In the 16th century, a radical transformation occurred with the establishment of the Shi'ite Safavid kingdom. Shi'ism is far more intolerant of other faiths than is Sunni Islam, teaching, for instance, that all non-Shi'ites are ritually impure. For the next four centuries, thanks in part to such laws as the ban forbidding them to leave their homes on rainy days lest the rainwater convey their ritual "impurity" to Muslims, Iranian Jews suffered more debilities than any other Jewish community in the Middle East.
Which brings us to Yehezkel. In the spring of 1839, in the holy Shi'ite city of Mashhad 500 miles east of Tehran, the Jews were accused of mocking the customs of a Muslim holy day. An enraged mob killed 36 Jews before the rest of the community succeeded in saving itself by formally converting to Islam. Henceforth and well into the 20th century, the Jews of Mashhad were compelled to live a double existence, practicing their Judaism in secret while outwardly comporting themselves as Muslims. In order to allay their neighbors' suspicions, some would even go on pilgrimage to Mecca, but with a twist: secretly, they placed tiny tefillin, the ritual phylacteries worn by observant Jews during morning prayers, underneath their headdress, and once in Mecca they would privately offer up Jewish prayers. (A set of such tefillin is prominently displayed at the exhibition.) On the way back from Mecca, a few of these Persian Marranos, now bearing the prefix "Hajji," would stop off in the land of Israel and, reverting to Judaism, stay. One of them, after whom the synagogue in Jerusalem is named, was Hajji Yehezkel Levy.
At home, relief for Iranian Jews arrived with the rise to power of the Westernizing and nationalizing Reza Shah in 1925–41, and would be significantly extended under his son, Muhammad Reza Shah, who ruled from 1941 until the Islamic revolution in 1979. The latter granted de-facto recognition to Israel in 1950, and his Jewish subjects enjoyed unprecedented legal and civic rights. Emphasizing Iran's national identity and downplaying its Islamic heritage, the Shah opened the 1971 celebrations of Iran's "2,500-year-old monarchy" by paying homage at the mausoleum of Cyrus.
All this came to an end when Ayatollah Khomeini seized power in 1979; the story from then until now is too well known to warrant repeating.
What is one to make of the schizophrenic character of Iranian history? According to David Menashri, an Israeli expert in Iranian affairs, Iran is torn between two competing legacies, that of King Cyrus and that of Imam Ali, perhaps the most venerated figure in Shi'ite Islam. One could also refer to the latter legacy as Imam Ali with occasional tendencies to Hamanism.

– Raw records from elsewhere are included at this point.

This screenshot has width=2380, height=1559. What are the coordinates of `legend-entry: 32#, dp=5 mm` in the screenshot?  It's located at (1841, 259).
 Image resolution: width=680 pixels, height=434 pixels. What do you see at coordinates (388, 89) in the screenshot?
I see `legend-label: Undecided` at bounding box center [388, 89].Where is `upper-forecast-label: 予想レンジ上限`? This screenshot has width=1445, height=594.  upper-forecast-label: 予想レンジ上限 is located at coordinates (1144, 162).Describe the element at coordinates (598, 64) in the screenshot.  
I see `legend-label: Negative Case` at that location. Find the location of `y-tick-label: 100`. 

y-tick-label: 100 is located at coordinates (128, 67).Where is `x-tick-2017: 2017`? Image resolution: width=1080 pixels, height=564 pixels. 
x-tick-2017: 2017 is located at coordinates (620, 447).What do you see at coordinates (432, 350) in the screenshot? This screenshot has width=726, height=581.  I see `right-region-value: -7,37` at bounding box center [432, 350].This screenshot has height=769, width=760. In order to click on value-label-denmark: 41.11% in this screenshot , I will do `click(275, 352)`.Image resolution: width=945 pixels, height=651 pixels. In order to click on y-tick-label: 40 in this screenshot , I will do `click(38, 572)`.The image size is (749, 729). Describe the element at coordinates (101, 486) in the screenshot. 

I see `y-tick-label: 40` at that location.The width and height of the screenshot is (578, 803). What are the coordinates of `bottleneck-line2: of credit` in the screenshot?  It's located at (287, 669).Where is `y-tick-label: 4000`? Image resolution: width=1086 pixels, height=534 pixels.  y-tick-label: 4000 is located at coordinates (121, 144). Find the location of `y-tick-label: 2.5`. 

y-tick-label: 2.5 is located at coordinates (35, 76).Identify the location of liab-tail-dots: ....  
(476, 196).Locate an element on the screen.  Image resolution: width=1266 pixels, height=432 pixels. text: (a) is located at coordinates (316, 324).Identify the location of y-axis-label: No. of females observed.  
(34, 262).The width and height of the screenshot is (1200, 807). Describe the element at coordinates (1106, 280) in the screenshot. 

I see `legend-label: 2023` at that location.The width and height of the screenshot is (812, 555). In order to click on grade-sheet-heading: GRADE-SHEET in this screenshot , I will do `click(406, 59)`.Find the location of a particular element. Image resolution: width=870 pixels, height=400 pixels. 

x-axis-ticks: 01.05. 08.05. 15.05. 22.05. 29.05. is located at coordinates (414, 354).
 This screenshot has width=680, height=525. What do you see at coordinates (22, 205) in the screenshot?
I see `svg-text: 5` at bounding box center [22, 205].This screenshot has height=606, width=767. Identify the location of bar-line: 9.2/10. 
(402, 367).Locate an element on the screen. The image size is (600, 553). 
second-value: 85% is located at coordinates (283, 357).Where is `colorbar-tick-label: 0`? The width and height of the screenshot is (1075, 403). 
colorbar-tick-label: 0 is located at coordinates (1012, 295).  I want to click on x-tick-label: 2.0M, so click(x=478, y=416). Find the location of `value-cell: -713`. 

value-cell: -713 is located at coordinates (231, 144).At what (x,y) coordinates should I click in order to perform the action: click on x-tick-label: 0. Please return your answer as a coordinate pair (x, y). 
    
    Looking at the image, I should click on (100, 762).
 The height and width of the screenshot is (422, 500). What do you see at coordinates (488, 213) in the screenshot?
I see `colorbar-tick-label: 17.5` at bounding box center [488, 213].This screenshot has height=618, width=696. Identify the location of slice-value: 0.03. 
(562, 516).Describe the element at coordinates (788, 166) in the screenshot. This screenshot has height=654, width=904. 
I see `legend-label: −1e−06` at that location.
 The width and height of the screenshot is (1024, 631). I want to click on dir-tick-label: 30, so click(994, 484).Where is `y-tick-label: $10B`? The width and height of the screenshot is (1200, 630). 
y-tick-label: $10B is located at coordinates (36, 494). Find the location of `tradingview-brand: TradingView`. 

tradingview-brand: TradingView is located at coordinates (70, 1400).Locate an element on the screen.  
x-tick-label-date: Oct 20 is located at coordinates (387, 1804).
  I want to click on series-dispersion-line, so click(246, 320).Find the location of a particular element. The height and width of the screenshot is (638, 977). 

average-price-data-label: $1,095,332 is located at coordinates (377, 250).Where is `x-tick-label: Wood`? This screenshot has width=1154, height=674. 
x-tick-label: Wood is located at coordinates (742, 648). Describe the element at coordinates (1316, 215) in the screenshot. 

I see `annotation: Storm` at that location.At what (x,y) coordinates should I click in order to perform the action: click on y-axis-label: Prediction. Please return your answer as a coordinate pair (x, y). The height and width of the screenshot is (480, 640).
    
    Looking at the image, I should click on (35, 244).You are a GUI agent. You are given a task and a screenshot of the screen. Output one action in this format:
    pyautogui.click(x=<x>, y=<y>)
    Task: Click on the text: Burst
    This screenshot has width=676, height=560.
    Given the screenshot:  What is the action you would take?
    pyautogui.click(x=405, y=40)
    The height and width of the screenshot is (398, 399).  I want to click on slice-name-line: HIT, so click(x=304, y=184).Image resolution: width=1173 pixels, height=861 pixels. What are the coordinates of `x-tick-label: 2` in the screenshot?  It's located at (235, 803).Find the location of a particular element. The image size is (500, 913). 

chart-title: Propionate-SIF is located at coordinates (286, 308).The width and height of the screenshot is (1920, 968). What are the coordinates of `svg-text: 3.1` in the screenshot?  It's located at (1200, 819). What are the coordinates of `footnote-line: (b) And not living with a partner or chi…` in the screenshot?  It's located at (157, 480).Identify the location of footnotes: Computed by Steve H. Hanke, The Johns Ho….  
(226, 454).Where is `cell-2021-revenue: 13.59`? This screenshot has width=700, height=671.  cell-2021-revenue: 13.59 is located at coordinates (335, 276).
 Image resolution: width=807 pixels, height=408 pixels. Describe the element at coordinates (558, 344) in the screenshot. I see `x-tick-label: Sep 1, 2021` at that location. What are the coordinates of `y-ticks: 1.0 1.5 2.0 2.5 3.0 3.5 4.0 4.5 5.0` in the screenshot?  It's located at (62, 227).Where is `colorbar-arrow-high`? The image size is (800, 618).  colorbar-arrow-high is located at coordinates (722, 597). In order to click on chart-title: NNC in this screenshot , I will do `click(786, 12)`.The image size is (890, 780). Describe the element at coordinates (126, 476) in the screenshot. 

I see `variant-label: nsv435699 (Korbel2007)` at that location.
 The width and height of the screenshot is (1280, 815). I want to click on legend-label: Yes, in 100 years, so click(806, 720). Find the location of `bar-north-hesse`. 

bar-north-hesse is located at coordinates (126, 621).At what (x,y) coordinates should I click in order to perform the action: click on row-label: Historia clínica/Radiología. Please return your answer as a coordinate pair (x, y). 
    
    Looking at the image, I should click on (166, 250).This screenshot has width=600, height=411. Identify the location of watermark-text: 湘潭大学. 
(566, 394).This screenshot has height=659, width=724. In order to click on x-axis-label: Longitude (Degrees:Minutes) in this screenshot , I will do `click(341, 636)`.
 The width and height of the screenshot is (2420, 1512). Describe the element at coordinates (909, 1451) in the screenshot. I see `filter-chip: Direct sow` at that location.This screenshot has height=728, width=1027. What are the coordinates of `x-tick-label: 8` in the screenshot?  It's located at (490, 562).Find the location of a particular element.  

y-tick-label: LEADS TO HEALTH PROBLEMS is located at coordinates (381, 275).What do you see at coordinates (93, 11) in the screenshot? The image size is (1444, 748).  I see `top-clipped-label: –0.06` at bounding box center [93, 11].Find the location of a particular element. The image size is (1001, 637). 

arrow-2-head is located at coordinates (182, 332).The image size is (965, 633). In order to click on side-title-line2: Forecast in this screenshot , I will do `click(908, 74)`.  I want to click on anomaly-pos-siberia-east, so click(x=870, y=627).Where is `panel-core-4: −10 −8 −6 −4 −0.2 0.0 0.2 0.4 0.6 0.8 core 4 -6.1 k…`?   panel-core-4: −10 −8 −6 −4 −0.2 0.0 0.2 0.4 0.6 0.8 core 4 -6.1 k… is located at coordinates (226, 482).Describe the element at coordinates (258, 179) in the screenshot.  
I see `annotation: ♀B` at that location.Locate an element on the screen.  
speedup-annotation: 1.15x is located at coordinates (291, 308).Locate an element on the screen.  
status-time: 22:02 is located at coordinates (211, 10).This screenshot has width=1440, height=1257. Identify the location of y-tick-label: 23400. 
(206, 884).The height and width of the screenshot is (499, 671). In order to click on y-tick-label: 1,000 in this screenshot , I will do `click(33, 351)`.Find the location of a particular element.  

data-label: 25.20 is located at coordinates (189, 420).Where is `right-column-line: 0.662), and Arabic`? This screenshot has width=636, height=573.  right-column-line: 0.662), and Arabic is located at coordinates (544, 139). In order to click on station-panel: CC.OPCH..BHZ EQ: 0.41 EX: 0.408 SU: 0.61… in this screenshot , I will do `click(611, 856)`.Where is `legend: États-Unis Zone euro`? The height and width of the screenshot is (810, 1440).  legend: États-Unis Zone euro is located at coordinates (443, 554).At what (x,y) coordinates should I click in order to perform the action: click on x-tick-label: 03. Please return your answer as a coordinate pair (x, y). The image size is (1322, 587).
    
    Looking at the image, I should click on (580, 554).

But where to strike the balance between the two? Are we to believe that today's dire circumstances are a deviation, while the real story of the connection between Iran and the Jewish people is one of vibrant interaction and cultural exchange? Implicitly, that is what the exhibition in Tel Aviv might seem to suggest, with its rich display of the many, undeniably impressive artifacts of a cross-cultural conversation (or what, in an analogous context, some historians of medieval Andalus like to call convivencia). But if Iranian Jewish history has demonstrated anything, it is that such periods are few and far between. More often than not, that history has been one of persecution and oppression.
In today's Iran, one can perceive signs of a genuine if lopsided struggle between the legacy of Imam Ali and the suppressed legacy of Cyrus. One can only hope that the latter will emerge triumphant. Until it does, the principal lesson of Iranian Jewish history is not to allow ourselves to be blinded to political reality by the brilliant light cast by moments of high cultural achievement.